KAMIS, 14 DESEMBER 2023 | 20:25 WIB | LAPORAN: ADITYO NUGROHO

Kasus penggelapan saham di PT Blue Bird yang diduga dilakukan oleh Purnomo Prawiro dkk, masih menunggu proses hukum yang masih berjalan di Bareskrim Polri.

Menurut pelapor, Dr.

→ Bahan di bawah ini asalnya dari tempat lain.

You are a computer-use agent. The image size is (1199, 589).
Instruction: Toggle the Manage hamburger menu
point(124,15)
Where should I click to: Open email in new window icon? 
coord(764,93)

Mintarsih Abdul Latief, pada tahun 1971, 4 keluarga mendirikan taksi Blue Bird dengan 100 armada yang berkembang dengan pesat dan pencegahan monopoli yang sudah dipikirkan oleh pemerintah, nyatanya dapat dipatahkan.  

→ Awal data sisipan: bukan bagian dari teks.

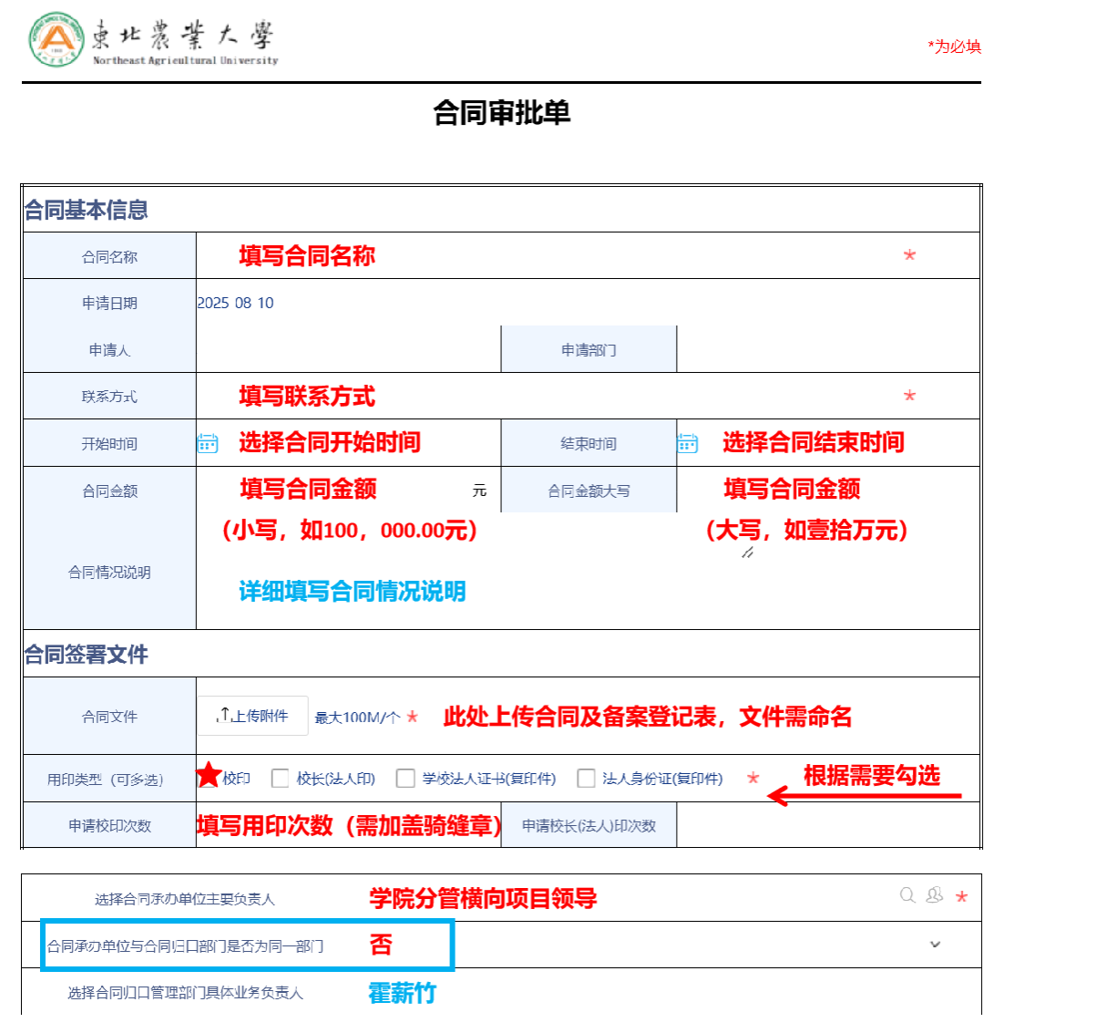Click the person selector icon beside the magnifier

"Dugaan pemaksaan jual saham dimulai pada keluarga Teguh Budiwan menjual sahamnya pada tahun 1983, disusul dengan keluarga Jusuf Ilham pada tahun 1991. Akhirnya tersisa 2 keluarga yaitu keluarga Surjo Wibowo dan keluarga Ibu Djokosoetono termasuk Chandra, Mintarsih, dan Purnomo," ujar Mintarsih kepada wartawan di Jakarta, Kamis (14/12).


Lanjut psikiater spesialis ahli jiwa ini menerangkan, kemudian Chandra dan Purnomo bersengketa fisik dan harta, melawan para pemegang saham yang tersisa.

Berdasarkan keterangan Mintarsih, berbicara fakta soal keberanian mencaplok saham mulai diturunkan ke putra dari Chandra, yaitu Kresna Priawan, yang menggelapkan saham Mintarsih di anak perusahaan Blue Bird. Hal itu tidak berhasil didamaikan, sehingga digugat dengan Putusan Pengadilan yang menyatakan bahwa saham Mintarsih harus dikembalikan.

Selain itu, dari pihak Purnomo yang pernah ditahan di Polsek dan Polres pada masa remajanya, lantaran terjadi insiden berikutnya di tahun 2000.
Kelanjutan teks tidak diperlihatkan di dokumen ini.